How to Identify Amazonbot

The Amazon crawler always contains the string "Amazonbot" in the user-agent that it presents when it crawls your site. Typically the user-agent will look as follows:

Mozilla/5.0 (Macintosh; Intel Mac OS X 10_10_1) AppleWebKit/600.2.5 (KHTML\, like Gecko) Version/8.0.2 Safari/600.2.5 (Amazonbot/0.1; +https://developer.amazon.com/support/amazonbot)

Amazonbot will honor robots.txt so you can control if it crawls your site or not as follows:

User-agent: Amazonbot             # Amazon's user agent
Disallow: /do-not-crawl/          # disallow this directory

User-agent: *                     # any robot
Disallow: /not-allowed/           # disallow this directory

You can verify that a crawler that claims to be Amazonbot is actually the the official Amazonbot using one of the following techniques:

1. Locate the accessing IP address from your server logs
2. Use the host command to run a reverse DNS lookup on the IP address
3. Verify the retrieved domain name is a subdomain of crawl.amazonbot.amazon
4. Use the host command to run a forward DNS lookup on the retrieved domain name
5. Verify the returned IP address is identical to the original IP address from your server logs

So for example:

$ host 12.34.56.789
789.56.34.12.in-addr.arpa domain name pointer 12-34-56-789.crawl.amazonbot.amazon.
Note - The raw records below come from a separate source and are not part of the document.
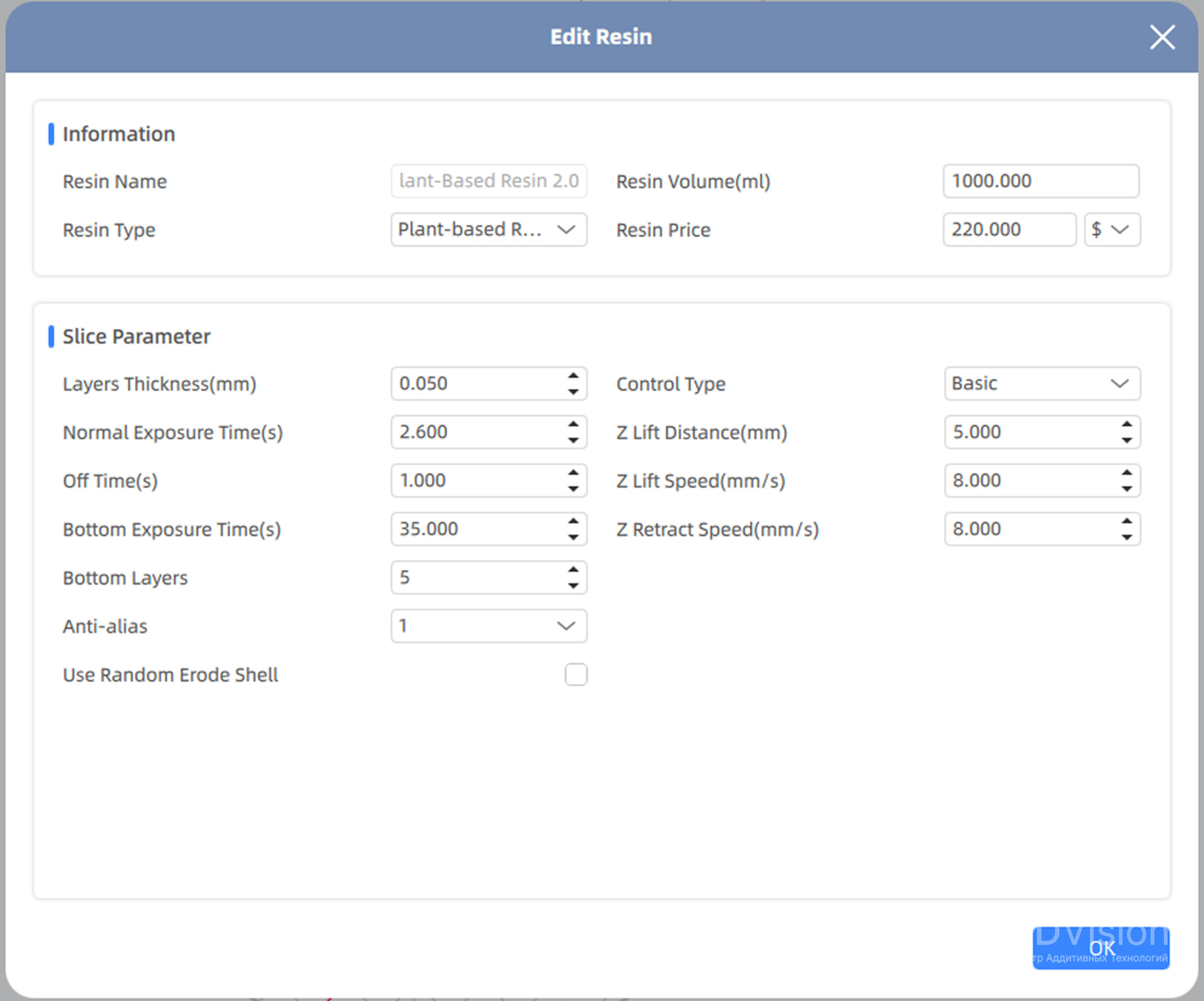The width and height of the screenshot is (1204, 1001).
Task: Increase Layers Thickness with up arrow
Action: (x=573, y=376)
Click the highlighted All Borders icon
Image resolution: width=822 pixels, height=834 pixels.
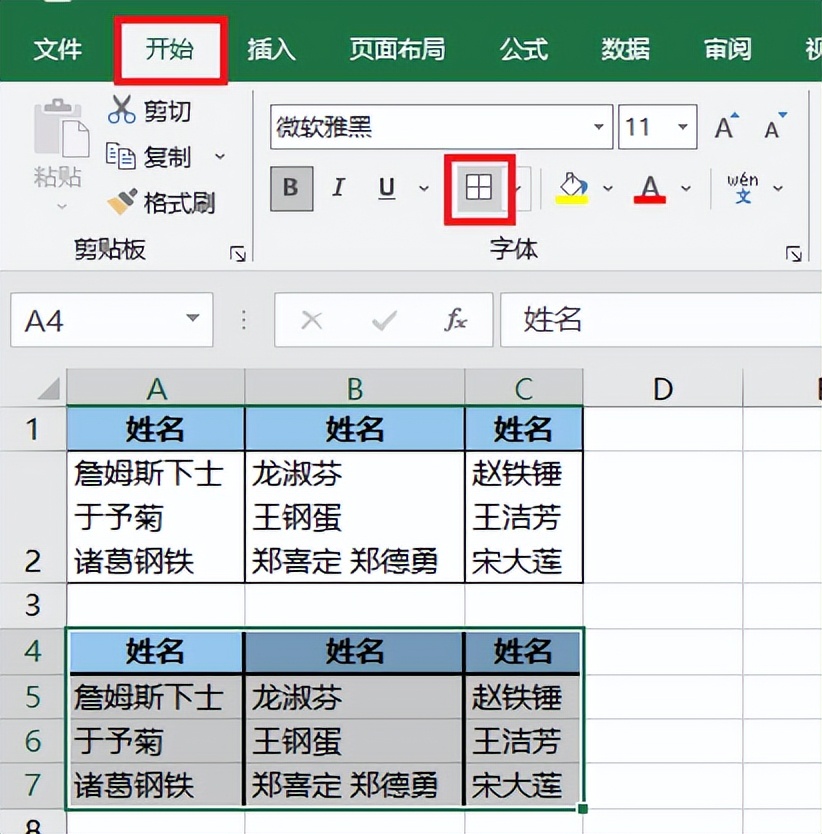(478, 188)
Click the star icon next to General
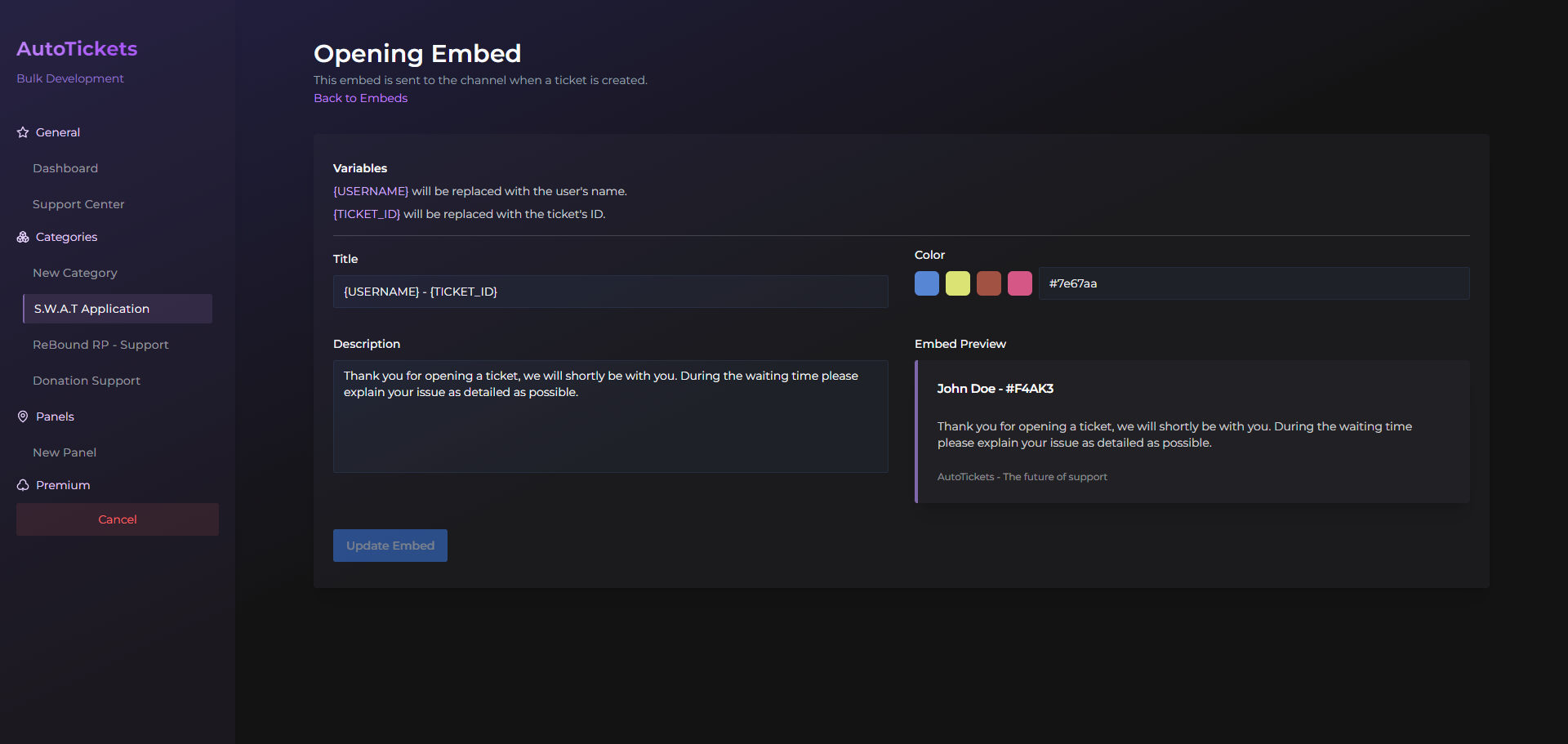Viewport: 1568px width, 744px height. (20, 132)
$ host 12-34-56-789.crawl.amazonbot.amazon
12-34-56-789.crawl.amazonbot.amazon has address 12.34.56.789

Hi, just want to add that you should never handle bots based on their user-agent or header. It's not a consistent way, even more when you are concerned about "bad" bots, which can easily impersonate a valid crawler user-agent. However, as recommended in the answer above you can handle them based on whether the bot/crawler respects your robots.txt guidelines. A simple bots trap for this, is specifying a path in your robots.txt that should never be indexed. Than, you can assume bots dismissing that order are not legit crawlers and act in consequence.

Furthermore, you could:

• Add a rate-limit rule with challenge or captcha actions. This is a more integral approach that goes beyond the type of bots and will help you making sure any bots will not cause a big impact in your site's performance. There is a con here, if you excessively block valid crawlers it might impact in your site's SEO, so the recommendation is always start from understanding normal patterns in your traffic and how important is SEO against Security.
• You can also implement Bot Control, which uses Machine Learning in order to identify even bots that are not self-identifying properly. Bot Control has costs you need to consider, so you might want to set the Bot Control rules at the bottom, in order to reduce the number of requests inspected by it, as well as the number of challenges/captchas presented. You can find the official documentation for Bot Control here, and the pricing here.